REQUIRED TASKS:
[1] Please decide whether each statement below agrees with the tamoxifen passage, answering yes or no and quoting the deciding words: (a) tamoxifen has been in use for more than 40 years, (b) women with dense breasts face a ten-times higher risk of breast cancer, (c) tamoxifen lowers the mammographic density of the breast.
[2] Write the next part of the tamoxifen passage, picking up after its final sentence.

While the drug tamoxifen reduces the risk of developing breast cancer and prevents recurrence, the side-effects cause many women to discontinue their treatment.
In a new study, researchers found that a much lower dose than the standard produces a good effect with fewer adverse reactions in women.
The research was conducted by a team at Karolinska Institutet and elsewhere.
The anti-hormone drug tamoxifen has been used for over 40 years to reduce the risk of relapse in women who have been treated for hormone-related breast cancer.
It is also approved as a prophylactic for women with an inherited higher risk of breast cancer.
Women with dense breasts, which is to say breasts with relatively high amounts of firbroglandular tissue to fat tissue, run a four to six-times higher risk of developing breast cancer.
Both dense breast tissue and tumors appear white in mammograms, which makes cancer difficult to detect. Tamoxifen reduces the mammographic density of the breast.
Despite the fact that tamoxifen reduces the risk of breast cancer by up to 40%, it is used relatively infrequently as a prophylactic for healthy women with an increased risk of the disease.
Almost half of the women who take tamoxifen to prevent recurrence after a lumpectomy discontinue treatment prematurely due to a number of known adverse reactions, including menopausal-like symptoms such as flushes, sweats, insomnia and various gynecological problems.

(Collected data)
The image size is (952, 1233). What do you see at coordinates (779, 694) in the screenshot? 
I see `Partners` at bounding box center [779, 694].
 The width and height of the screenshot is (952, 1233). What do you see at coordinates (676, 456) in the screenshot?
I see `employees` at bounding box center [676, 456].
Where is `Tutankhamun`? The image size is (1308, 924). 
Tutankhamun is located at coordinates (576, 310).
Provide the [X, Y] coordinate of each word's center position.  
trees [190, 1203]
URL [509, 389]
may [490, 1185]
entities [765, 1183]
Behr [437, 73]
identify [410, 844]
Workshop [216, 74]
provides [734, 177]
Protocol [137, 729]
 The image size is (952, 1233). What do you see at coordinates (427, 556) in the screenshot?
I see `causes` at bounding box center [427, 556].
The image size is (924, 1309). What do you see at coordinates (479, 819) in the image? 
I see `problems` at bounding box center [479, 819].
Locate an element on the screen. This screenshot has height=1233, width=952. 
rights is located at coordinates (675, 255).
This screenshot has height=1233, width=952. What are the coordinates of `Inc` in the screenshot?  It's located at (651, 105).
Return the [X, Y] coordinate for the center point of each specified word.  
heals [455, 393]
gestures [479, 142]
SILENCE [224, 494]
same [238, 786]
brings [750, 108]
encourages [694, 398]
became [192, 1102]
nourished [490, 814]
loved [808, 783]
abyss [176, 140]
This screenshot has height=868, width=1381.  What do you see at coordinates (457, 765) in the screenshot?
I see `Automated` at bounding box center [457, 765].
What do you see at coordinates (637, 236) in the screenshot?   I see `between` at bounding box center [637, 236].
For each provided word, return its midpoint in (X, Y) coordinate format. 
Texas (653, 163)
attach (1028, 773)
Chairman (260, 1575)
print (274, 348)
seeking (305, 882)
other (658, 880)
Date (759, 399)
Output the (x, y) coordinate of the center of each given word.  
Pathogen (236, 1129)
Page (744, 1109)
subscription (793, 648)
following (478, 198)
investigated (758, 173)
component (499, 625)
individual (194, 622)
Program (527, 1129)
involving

RESPONSE LIST:
[1]
(a) Yes: "has been used for over 40 years to reduce the risk of relapse"
(b) No: "run a four to six-times higher risk of developing breast cancer"
(c) Yes: "Tamoxifen reduces the mammographic density of the breast."

[2]
In the study, the team examined the effect of tamoxifen on breast density at a lower dose than the standard 20 mg.
They monitored 1,440 women between the ages of 40 and 74 for just under three years.
The women were randomly assigned to six groups of 240, five experimental groups that received a particular dose of tamoxifen (1 2.5, 5, 10 or 20 mg) plus a placebo group.
The established tamoxifen dose is 20 mg, but it turned out that 2.5, 5 and 10 mg reduced the density just as much as 20 mg.
At the same time, the adverse reactions reported by the 2.5 mg group were reduced by 50 percent compared to women who received the 20 mg dose.
The next step for the researchers is to examine whether 2.5 mg tamoxifen also reduces the risk of developing breast cancer and can therefore be used to prevent both a first occurrence and recurrence.
The study is published in the Journal of Clinical Oncology. One author of the study is Professor Per Hall.